We are not unmindful of the considerations of public policy which support the position of the railroad commission; nor of the fact that the utility commissions of other states have adopted the same basis for rate-making under similar circumstances. We are indebted to appellant’s brief for the following citations from the Public Utility Reports where public utility commissions have held that under similar circumstances it is impracticable to fix a rate for each separate municipality, and, that it is necessary to treat the various municipalities served as a unit for the purpose of fixing rates: Purchasers of Gas v. Empire G. & F. Co. P. U. R. 1920A, p. 702 (N. Y.); Glenview Imp. Club v. *220People’s W. Co. P. U. R. 1918F, p. 187 (Cal.); Re Mount Whitney P. & E. Co. P. U. R. 1920D, pp. 931, 936 (Cal.); In re Rockland E. Co. P. U. R. 1915D, pp. 683, 688 (N. J.); Ben Avon Borough v. Ohio Valley W. Co. P. U. R. 1917C, pp. 390, 419, 420 (Pa.); Re Chesapeake & P. Tel. Co. P. U. R. 1921B, pp. 97, 116, 117 (W. Va.); Newcastle v. Bell Tel. Co. P. U. R. 1921B, pp. 378, 380, 381; Re Missouri G. & E. S. Co. P. U. R. 1921D, p. 687; Re Utah P. & L. Co. P. U. R. 1921C, pp. 294, 311.

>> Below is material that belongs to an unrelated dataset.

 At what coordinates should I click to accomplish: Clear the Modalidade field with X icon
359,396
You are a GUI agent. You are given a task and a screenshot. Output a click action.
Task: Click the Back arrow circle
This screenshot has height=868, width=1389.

Our water powers are no doubt an asset to our state. It is no doubt wise that when a water-power site is developed that it be developed to its- full capacity. It is probably true that in the great majority of instances a market for the power cannot be found adjacent to, or within convenient distance of, the water-power site, and that in order to find a market for the developed power it will be necessary to conduct the same by transmission lines to distant cities. Whether or not a city adjacent to the power is to be deprived of the advantage of its location and made to bear the burden of a portion of the expense of carrying it to a distant city is a question.of public policy which should properly be decided by the legislature. It should not be established either by the railroad commission or by the court. If the legislature shall conclude that the policy adopted by the railroad commission is a wise one, it will be for those administering the law to follow it. As to the wisdom of the policy we intrude no opinion. We simply say that when such policy becomes the policy of the state it should be by legislative declaration, and that declaration has not as yet been made. Under existing statutes the commission is required to treat the municipality as a unit and to base its rate upon the cost to the utility of serving the individual municipality rather than the average cost of serving many distinct and scattered municipalities. Because the commission, in fixing the rates under- review, treated the Loop System, rather than the individual municipality, as the unit, it pro*221ceeded upon an erroneous fundamental basis, and its order must be vacated and set aside.

By the Court. — The judgments are affirmed.